» **Assignment**
In the material below, repeat only the lines from the one that holds "Open Google Chrome from the taskbar" through the final line, exactly as they stand.

---

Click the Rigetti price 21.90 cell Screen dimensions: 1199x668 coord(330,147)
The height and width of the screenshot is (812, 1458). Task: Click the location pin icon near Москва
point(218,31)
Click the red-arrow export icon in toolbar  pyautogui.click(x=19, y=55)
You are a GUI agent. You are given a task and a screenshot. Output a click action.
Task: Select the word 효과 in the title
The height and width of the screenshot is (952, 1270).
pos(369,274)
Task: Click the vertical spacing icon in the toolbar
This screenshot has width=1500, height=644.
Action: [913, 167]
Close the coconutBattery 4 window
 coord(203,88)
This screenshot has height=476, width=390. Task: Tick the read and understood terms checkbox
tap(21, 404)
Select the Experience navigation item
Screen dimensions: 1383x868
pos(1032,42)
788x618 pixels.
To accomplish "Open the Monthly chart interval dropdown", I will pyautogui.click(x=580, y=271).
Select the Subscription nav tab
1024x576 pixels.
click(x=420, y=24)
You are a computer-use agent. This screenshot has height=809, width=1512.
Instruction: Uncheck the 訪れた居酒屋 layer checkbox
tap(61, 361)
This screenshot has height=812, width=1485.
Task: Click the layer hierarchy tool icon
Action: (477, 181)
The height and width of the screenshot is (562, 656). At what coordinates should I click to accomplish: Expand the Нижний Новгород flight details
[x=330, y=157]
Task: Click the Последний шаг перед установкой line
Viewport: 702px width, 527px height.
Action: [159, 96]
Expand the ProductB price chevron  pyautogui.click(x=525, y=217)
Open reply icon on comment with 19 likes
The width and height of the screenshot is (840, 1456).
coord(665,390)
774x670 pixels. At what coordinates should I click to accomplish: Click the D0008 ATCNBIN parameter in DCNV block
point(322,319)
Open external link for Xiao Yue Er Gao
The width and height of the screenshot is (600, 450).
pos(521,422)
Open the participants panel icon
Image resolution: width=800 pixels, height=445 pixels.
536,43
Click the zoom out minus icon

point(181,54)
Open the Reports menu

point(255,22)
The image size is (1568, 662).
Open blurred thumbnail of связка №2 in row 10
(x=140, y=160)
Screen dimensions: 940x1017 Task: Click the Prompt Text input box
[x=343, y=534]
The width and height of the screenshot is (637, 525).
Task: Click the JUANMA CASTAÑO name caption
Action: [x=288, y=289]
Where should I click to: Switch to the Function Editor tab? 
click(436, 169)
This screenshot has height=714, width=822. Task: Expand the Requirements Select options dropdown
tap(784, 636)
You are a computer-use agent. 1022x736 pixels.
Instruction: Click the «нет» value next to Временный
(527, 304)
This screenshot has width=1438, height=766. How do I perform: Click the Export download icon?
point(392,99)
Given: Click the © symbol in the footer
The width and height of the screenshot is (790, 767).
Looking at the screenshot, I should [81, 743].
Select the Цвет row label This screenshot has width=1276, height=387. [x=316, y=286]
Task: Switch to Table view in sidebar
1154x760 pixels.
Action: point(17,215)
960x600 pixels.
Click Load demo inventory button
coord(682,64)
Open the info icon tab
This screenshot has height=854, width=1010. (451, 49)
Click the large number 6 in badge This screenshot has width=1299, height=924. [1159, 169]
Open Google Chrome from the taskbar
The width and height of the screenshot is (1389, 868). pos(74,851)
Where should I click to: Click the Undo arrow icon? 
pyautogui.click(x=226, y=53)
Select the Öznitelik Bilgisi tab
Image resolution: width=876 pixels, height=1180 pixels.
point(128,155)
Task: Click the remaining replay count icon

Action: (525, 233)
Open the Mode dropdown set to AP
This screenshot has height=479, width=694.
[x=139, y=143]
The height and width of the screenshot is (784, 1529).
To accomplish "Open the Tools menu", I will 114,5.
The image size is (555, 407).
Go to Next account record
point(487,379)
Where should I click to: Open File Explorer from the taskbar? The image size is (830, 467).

---

» **Task result**
Open Google Chrome from the taskbar
The width and height of the screenshot is (1389, 868). pos(74,851)
Where should I click to: Click the Undo arrow icon? 
pyautogui.click(x=226, y=53)
Select the Öznitelik Bilgisi tab
Image resolution: width=876 pixels, height=1180 pixels.
point(128,155)
Task: Click the remaining replay count icon

Action: (525, 233)
Open the Mode dropdown set to AP
This screenshot has height=479, width=694.
[x=139, y=143]
The height and width of the screenshot is (784, 1529).
To accomplish "Open the Tools menu", I will 114,5.
The image size is (555, 407).
Go to Next account record
point(487,379)
Where should I click to: Open File Explorer from the taskbar? The image size is (830, 467).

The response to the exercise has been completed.